My husband just told me that he wants to purchase a wood burning stove for our house. He also told me to help him look for a provider. After some time, we found this provider Yorkshire stoves and fireplaces Huddersfield while searching on the Internet. But the thing is, we haven’t experienced buying a wood burning stove before. So it’s really great that I came across this article, and now we know what things to take note for our purchase. Anyway, from the points that you’ve discussed, what interests me the most is the quality of firewood to use. You said that hardwood is preferable than softwood, but soft types burn much faster. Which one do you think is better?
Here is our page on burning the right wood that may help. Typically people like to burn hardwood, and if you think of the amount of labour it takes to cut, split, stack and transport wood, you may as well get as many BTUs out of each piece as you can, hence the preference for hardwoods.
At my house I have a radiant floor and a wood stove, so I keep a couple of cords of hardwood for heating, and I usually collect some fallen softwood as well for kindling, as well as for having a small fire in the spring and fall.
A softwood like pine will burn fast and hot, so it can take the chill out of a cool morning, but it goes out pretty quick so you are less likely to experience overheating. The added benefit of using a bit of softwood is that if you're in a wooded area most people are happy to have any felled softwood carted away for free. Only do this if you find splitting and stacking wood to be as enjoyable a way to get excercise as going to a spin class :)
Any thoughts on hybrid fireplaces (can do either gas or wood)?
Thank you for this article! This is a very tricky decision. Me and my husband have been contemplating whether a hybrid or traditional wood fireplace is the best option. We live in the city. Therefore buying new wood for the oven might be too tricky or inconvenient. I am also uncertain where to stack all the wood so this is really helpful.
Loved this article. I never thought of burning softwood for a quick warmup! I too believed that softwood built up creosote. Fuel for thought haha
I'm surprized there is no mention of Masonry Heaters.

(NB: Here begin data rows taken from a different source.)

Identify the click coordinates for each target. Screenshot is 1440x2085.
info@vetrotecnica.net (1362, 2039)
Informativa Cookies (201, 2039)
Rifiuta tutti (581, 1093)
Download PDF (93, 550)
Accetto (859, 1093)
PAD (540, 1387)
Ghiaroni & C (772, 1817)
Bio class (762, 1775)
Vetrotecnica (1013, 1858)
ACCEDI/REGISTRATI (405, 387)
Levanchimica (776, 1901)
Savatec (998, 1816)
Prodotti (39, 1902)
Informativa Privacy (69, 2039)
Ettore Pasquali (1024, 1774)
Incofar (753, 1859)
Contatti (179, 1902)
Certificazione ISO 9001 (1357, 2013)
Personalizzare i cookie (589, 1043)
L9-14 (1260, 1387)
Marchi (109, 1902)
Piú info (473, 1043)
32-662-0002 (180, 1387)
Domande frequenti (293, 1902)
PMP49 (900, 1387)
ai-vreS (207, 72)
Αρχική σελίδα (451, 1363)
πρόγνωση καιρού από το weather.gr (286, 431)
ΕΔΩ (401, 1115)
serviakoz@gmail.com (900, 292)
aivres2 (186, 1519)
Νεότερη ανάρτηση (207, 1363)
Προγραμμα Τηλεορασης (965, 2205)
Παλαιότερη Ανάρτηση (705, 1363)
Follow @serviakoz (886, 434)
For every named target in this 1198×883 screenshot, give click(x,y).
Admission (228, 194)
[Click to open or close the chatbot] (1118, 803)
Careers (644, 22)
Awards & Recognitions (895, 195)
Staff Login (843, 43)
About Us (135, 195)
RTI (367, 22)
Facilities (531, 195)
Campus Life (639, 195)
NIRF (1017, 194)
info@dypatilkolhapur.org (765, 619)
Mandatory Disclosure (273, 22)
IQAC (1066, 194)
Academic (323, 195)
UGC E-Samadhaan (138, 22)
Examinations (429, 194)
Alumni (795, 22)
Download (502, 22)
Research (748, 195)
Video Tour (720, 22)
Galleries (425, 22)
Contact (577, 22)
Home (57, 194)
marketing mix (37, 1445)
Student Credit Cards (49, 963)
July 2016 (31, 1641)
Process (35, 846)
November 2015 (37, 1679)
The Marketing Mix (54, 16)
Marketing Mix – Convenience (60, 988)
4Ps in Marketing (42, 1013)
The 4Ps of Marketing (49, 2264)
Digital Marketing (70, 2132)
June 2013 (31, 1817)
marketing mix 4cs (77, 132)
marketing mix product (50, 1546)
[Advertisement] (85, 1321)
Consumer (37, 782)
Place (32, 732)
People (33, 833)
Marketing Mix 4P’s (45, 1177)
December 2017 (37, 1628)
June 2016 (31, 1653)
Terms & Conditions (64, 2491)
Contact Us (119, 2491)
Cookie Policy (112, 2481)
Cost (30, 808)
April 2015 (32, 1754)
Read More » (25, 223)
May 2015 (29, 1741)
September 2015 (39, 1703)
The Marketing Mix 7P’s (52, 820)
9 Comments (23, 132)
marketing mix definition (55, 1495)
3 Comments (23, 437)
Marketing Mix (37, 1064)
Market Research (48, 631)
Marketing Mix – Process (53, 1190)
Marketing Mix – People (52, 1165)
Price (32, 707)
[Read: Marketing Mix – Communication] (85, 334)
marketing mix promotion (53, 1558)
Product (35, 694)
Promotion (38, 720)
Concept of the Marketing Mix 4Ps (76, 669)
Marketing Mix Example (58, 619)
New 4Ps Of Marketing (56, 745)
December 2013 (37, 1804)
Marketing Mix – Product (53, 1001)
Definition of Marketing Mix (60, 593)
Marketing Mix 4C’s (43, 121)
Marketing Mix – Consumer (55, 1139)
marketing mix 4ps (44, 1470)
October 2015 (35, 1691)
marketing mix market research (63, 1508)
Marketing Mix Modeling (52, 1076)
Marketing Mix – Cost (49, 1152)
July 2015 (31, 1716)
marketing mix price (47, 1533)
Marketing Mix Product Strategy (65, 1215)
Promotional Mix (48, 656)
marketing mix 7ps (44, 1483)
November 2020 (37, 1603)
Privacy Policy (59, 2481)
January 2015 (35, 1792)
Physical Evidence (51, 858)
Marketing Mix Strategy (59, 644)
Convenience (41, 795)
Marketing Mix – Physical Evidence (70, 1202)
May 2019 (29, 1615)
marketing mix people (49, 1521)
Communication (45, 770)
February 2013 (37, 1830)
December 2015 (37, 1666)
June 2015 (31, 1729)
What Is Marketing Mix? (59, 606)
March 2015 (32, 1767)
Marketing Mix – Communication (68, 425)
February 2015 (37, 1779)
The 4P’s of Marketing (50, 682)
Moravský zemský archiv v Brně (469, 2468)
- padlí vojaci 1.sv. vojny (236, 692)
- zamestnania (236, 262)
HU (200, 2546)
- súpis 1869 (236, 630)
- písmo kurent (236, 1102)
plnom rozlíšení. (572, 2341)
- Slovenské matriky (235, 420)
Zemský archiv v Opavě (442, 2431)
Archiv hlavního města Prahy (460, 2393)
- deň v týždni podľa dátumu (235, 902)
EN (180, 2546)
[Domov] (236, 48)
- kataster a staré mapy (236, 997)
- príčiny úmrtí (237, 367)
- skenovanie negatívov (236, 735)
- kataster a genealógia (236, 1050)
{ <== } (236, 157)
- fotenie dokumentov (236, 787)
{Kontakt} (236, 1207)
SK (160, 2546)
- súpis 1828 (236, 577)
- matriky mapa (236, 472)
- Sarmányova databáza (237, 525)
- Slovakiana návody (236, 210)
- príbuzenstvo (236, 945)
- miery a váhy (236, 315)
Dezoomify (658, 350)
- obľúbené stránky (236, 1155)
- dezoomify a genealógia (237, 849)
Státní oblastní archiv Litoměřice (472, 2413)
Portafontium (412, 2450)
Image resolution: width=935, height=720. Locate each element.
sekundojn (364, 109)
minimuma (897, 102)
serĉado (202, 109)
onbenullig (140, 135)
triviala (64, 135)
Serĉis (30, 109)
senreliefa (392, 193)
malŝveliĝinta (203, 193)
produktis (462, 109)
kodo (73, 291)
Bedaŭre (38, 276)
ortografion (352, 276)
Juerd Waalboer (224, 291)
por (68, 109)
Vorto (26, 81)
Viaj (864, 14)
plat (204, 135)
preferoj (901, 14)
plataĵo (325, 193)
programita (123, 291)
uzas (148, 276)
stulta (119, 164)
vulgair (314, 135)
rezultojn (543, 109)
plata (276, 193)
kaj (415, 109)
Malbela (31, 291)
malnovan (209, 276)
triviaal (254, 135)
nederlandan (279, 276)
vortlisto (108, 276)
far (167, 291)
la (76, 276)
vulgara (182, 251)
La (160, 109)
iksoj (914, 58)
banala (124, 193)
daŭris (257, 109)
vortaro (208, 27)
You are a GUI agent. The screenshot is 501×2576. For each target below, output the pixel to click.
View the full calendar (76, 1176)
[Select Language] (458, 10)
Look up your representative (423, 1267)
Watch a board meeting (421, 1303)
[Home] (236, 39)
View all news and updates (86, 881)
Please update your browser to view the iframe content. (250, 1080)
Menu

We don't have one but our research has found its the most efficent of all and provides a nice even heat for a long period of time. Only needing a fire once or twice a day. Burns hot and fast. Determining the size of the Masonry heater within a super insulated house is the question. Hope to to build a near passive house in a few years and want to incorporate one as a backup heat/cooking source.
Good point Debra. There is so much out there we want to cover that we can't get it all up and loaded in as short a time as we would hope, masonry heaters is one such oversight. We'll get on it soon, thanks :)
What about Ethanol Biofuel? More eco-friendly that pellets?